# Automator pour renommer completement automatiquement



## CoOL N ThE GanJA (28 Septembre 2006)

Salut,

Je découvre le fantastique automator et apres recherche sur internet je ne vois pas comment faire le script suivant : 
Renommer tout les fichiers d'un dossier sequentiellement avec le nom du dossier (sans lui indiquer ce nom de dossier, qu'il aille le chercher tout seul)

Quelqu'un a une idée?
Merci


----------



## chandler_jf (28 Septembre 2006)

CoOL N ThE GanJA a dit:


> Salut,
> 
> Je découvre le fantastique automator et apres recherche sur internet je ne vois pas comment faire le script suivant :
> Renommer tout les fichiers d'un dossier sequentiellement avec le nom du dossier (sans lui indiquer ce nom de dossier, qu'il aille le chercher tout seul)
> ...



Salut, 

Comme ça je dirais que ce n'est pas possible ... la fonction renommer incluant un champ "Nom" qu'il faut bien remplir ainsi que toutes les options liées à la séquence.


----------



## CoOL N ThE GanJA (28 Septembre 2006)

chandler_jf a dit:


> Salut,
> 
> Comme ça je dirais que ce n'est pas possible ... la fonction renommer incluant un champ "Nom" qu'il faut bien remplir ainsi que toutes les options liées à la séquence.

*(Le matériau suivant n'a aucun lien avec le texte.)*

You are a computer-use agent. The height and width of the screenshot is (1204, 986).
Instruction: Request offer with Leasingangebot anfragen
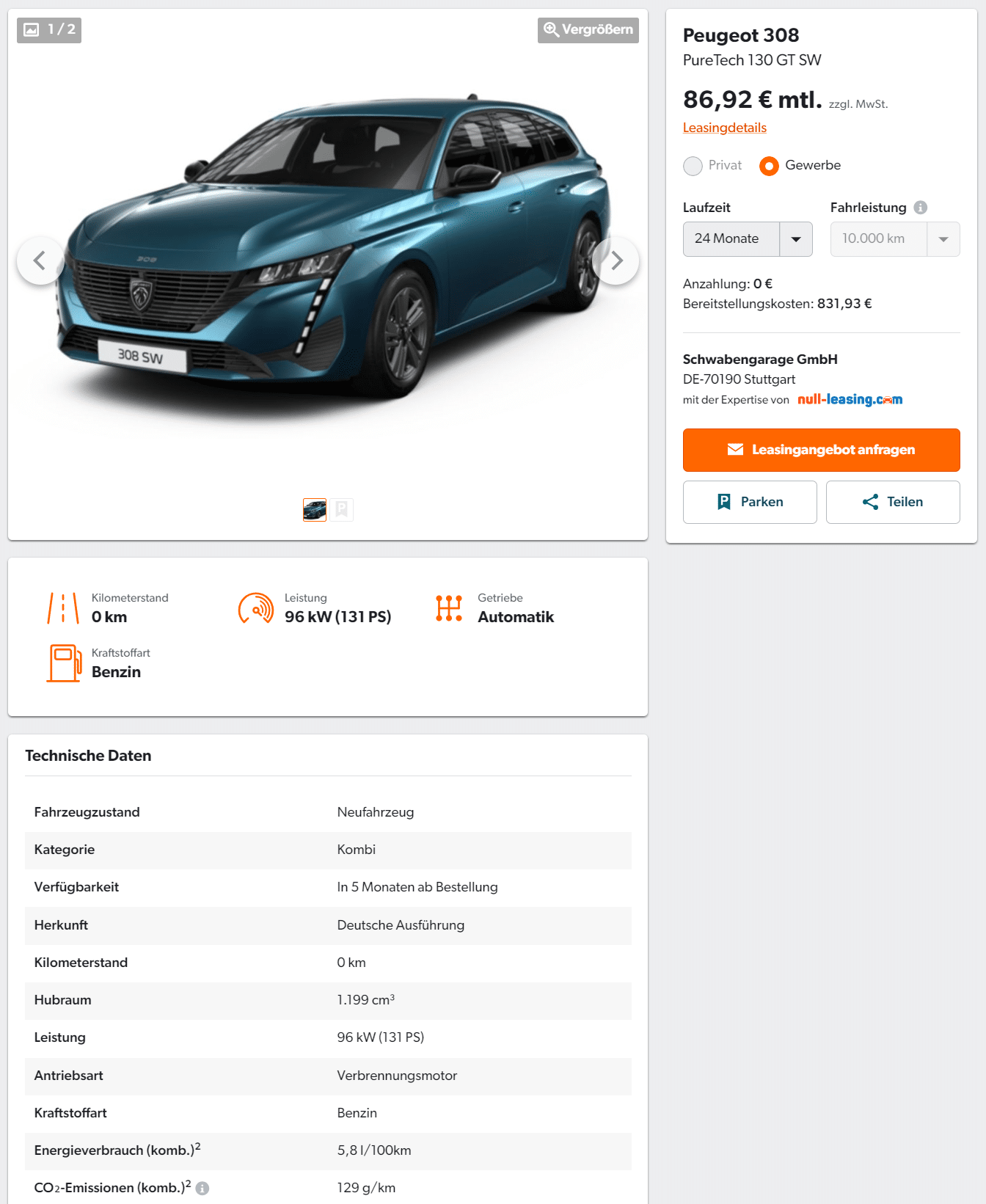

Snif, c'est vraiment dommage surtout qu'il existe une fonction demander un texte...
tant pis


----------



## chandler_jf (28 Septembre 2006)

CoOL N ThE GanJA a dit:


> Snif, c'est vraiment dommage surtout qu'il existe une fonction demander un texte...
> tant pis



ha oui c'est vrai :mouais: je vais essayer de regarder ça de plus près


----------



## CoOL N ThE GanJA (28 Septembre 2006)

chandler_jf a dit:


> ha oui c'est vrai :mouais: je vais essayer de regarder ça de plus près




Merci!


----------



## chandler_jf (28 Septembre 2006)

CoOL N ThE GanJA a dit:


> Merci!



Définitivement je ne vois pas comment le faire ... la fonction renommer fait quand même un grande part du travail


----------